Ewds66.it: The Lithuanian Server That Stole a Kentucky Foreman’s Retirement
Marcia DeVoe8 min read·Just now--
*A 28-year factory veteran in Kentucky had carefully saved for his grandchildren’s college funds. A platform that looked like a legitimate European crypto exchange turned that future into a frozen screen and an error message.*
LOUISVILLE, KENTUCKY
Editor’s Note: *This account is based on an official order published on May 4, 2026, by Italy’s Companies and Exchange Commission (CONSOB), which ordered the blocking of EwdS66 (https://ewds66.it) for illegally providing crypto-asset services, bringing the total number of sites blocked by Consob since July 2019 to 1,681. Independent cybersecurity investigators later confirmed the website was shut down for phishing, with investigators tracing its origination to Lithuania. The victim’s identity has been fully reshaped and protected.*
The Man Who Ran the Line for Three Decades
For Eugene “Gene” O’Leary, 55, the factory floor had been the steady rhythm of his existence. For twenty-eight years, he had clocked in at the same Louisville automotive plant, rising through the ranks from assembly line worker to shift foreman, responsible for sixty workers and millions of dollars in production. He knew every machine by its sound, every employee by their first name. When the alarm bells rang across the floor, he was the one who silenced them.

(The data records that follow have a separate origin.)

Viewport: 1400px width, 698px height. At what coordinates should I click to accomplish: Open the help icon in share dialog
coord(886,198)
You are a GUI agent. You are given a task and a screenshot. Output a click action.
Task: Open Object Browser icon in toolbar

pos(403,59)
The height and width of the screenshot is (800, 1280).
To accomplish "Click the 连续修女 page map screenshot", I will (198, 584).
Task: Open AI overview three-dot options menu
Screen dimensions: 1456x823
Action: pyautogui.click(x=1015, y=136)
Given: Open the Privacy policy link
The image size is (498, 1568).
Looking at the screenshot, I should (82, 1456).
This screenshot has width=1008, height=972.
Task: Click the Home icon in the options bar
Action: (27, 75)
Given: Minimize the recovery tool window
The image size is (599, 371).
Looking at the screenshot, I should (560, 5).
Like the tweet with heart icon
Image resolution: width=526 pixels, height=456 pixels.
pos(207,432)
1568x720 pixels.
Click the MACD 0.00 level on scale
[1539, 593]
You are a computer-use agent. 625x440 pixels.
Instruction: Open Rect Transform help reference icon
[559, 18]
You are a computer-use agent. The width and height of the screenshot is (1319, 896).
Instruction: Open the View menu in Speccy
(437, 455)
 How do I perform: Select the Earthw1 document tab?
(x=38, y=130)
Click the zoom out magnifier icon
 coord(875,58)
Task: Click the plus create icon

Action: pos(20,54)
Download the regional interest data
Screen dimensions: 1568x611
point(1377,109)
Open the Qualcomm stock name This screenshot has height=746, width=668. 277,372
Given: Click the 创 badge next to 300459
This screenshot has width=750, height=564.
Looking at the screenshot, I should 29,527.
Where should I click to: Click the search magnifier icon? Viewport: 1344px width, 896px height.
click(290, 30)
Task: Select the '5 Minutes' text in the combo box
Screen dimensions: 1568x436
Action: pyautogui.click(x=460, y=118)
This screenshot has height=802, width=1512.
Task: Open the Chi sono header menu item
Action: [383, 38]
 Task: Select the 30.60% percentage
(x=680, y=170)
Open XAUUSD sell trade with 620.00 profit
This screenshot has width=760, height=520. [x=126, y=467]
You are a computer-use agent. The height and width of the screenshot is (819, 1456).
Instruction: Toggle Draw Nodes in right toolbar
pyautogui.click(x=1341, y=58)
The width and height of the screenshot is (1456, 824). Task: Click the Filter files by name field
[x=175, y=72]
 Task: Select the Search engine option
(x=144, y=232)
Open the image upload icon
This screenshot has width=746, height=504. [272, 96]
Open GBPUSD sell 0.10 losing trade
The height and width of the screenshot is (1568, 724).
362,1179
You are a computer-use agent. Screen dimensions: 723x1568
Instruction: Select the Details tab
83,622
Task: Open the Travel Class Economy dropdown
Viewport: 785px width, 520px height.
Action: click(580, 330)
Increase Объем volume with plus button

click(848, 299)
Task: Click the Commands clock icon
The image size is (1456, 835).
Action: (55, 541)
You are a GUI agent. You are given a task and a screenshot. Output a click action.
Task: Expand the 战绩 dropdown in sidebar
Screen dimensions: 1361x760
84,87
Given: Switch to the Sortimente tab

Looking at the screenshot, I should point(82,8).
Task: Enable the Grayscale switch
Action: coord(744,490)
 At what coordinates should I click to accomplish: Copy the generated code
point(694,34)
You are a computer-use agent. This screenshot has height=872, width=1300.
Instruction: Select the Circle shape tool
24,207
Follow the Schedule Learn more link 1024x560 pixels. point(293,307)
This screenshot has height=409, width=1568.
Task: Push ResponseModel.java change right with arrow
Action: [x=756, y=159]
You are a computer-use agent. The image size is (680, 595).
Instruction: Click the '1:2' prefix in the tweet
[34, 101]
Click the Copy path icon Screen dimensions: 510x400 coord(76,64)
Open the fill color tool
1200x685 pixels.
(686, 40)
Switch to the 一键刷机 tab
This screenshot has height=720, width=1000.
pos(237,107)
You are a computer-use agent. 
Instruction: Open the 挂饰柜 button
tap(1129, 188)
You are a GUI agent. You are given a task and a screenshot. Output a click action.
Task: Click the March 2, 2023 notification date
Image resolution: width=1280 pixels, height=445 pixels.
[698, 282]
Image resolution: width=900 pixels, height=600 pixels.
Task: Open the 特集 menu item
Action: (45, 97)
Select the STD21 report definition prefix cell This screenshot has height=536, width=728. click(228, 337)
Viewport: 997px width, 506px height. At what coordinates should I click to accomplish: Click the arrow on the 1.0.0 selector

His wife had passed away six years earlier. His two sons were grown, both living in Nashville, both struggling to buy their first homes. Gene’s dream was modest: keep the house, help with the grandkids, retire at sixty-two without asking anyone for a handout.
In the spring of 2026, a younger worker on his shift — a kid who spent every break scrolling through his phone — showed him a website. “Look at this, Gene,” the kid said, tilting the screen toward him. “Ewds66.it. It’s like a European investment thing. Some guys are making real money on it.”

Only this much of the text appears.